| Exercise instructions |
Give the items from the line that has "The width and" through the line that has "(x=278, y=531)" as a Markdown table with the columns Row and Item line, numbering each row and leaving out blank lines.

| Provided information |
▶

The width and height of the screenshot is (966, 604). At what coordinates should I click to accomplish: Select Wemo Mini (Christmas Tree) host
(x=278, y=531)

◀
▶

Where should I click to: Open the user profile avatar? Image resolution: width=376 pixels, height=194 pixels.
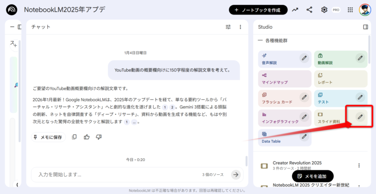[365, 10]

◀
▶

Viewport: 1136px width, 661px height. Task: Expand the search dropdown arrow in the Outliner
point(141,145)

◀

| Solution for this problem |
| Row | Item line |
|---|---|
| 1 | The width and height of the screenshot is (966, 604). At what coordinates should I click to accomplish: Select Wemo Mini (Christmas Tree) host |
| 2 | (x=278, y=531) |